Exercise aim:
Can you reproduce the part of the PS3 forum thread that opens with "## cmtar (Nov" and closes with "wont play much.", replacing "Christmas" with "his birthday"?

Source text:
# when to get a PS3?



## cmtar (Nov 16, 2005)

I thought about getting my sone a PS3 for Christmas but he is only 5, is that to early? I want one for mainly the blu ray ability but i may play a game or too but the game portion will be mostly for him. I know they have kid games but is the PS3 to much for a 5yr old? I dont want to spend $300 plus on something he cant even figure out and wont play much.


----------



## mazter (Jul 4, 2006)

Buy it !! He will love it. My six year old has had one for a couple years now. You'll probably enjoy it more than him.


----------



## Chris Blount (Jun 22, 2001)

He'll figure it out. Don't worry. Just teach him to be careful when handling the discs and inserting them into the machine. And of course, as with any game system for young children, moderation is always a good idea. You don't want him to be a brain dead gamer at 6.


----------



## CCarncross (Jul 19, 2005)

Chris Blount said:


> He'll figure it out. Don't worry. Just teach him to be careful when handling the discs and inserting them into the machine. And of course, as with any game system for young children, moderation is always a good idea. You don't want him to be a brain dead gamer at 6.


Hopefully you can hold that off until he hits about 13.....:lol:


----------



## Nick (Apr 23, 2002)

Get him one right away! It's never to early to start stunting his mental and physical development. It sounds to me like this is more about you and your wants than about your son's well-being.


----------



## spartanstew (Nov 16, 2005)

I had a PS3 for a couple of years, but only used it for Blu Ray - and then sold it.

I did, however, buy a Wii for my boys for xmas last year (they were 4 and 7 at the time) and they love it. I liked the idea of being able to bowl with them and play tennis and such, rather than just playing standard games.

At 5 years old, I'm sure he'll figure it out, if that's your worry.


----------



## dpeters11 (May 30, 2007)

Nick said:


> Get him one right away! It's never to early to start stunting his mental and physical development. It sounds to me like this is more about you and your wants than about your son's well-being.


Well, back in the day, playing games increased your mental development and computer skills. Nothing like spending half an hour tweaking your config.sys and autoexec.bat to get another 20k free, or learning abut IRQ conflicts when you had no sound 

Overall though, the Wii seems to have more kid friendly games. Hard to go wrong with the first party Nintendo games. Problem is that very few other games are much good. Games that you can play with him would be great.


----------



## BattleZone (Nov 13, 2007)

I strongly recommend a large CRT for the Wii, though. I see lots of broken flat-screens due to Wii controls that got loose and crashed into the TV screen, and at least two from people hitting them with their bodies (one bashed with a hand, the other person fell into the TV). CRT glass is thick and tough, while flat-screens are VERY fragile!

Wii's aren't HD anyway.


----------



## flexoffset (Jul 16, 2007)

Data:
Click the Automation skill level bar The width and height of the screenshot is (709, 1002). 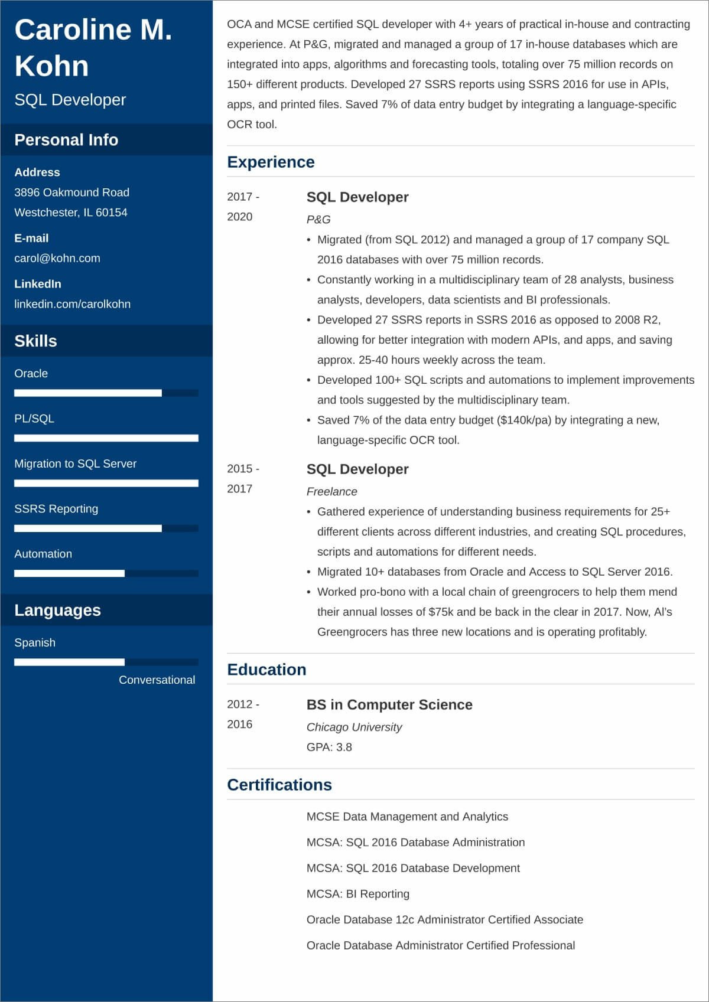click(x=106, y=573)
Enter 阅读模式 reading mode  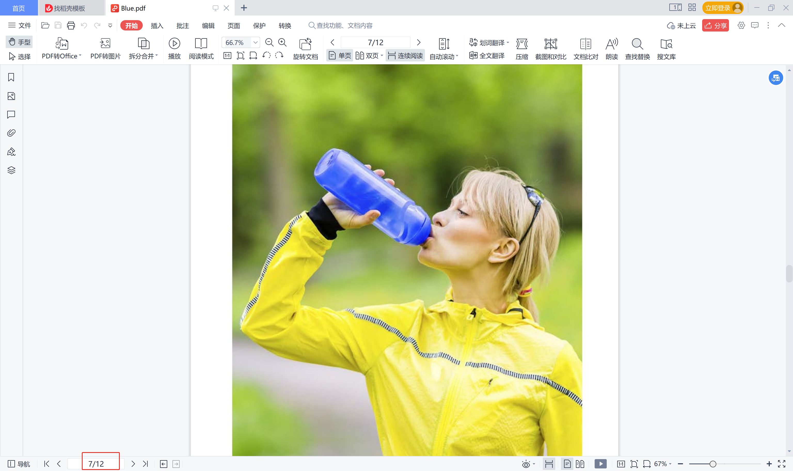201,48
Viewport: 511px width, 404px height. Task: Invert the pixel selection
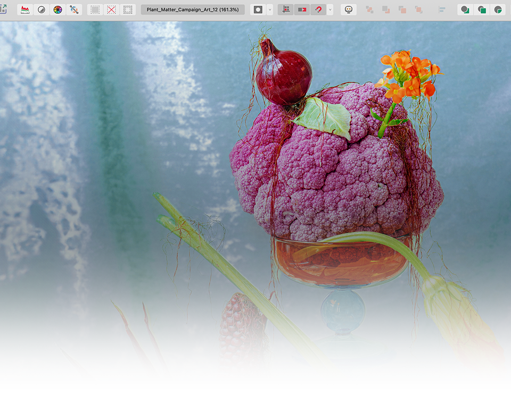tap(128, 10)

Answer to the task:
## cmtar (Nov 16, 2005)

I thought about getting my sone a PS3 for his birthday but he is only 5, is that to early? I want one for mainly the blu ray ability but i may play a game or too but the game portion will be mostly for him. I know they have kid games but is the PS3 to much for a 5yr old? I dont want to spend $300 plus on something he cant even figure out and wont play much.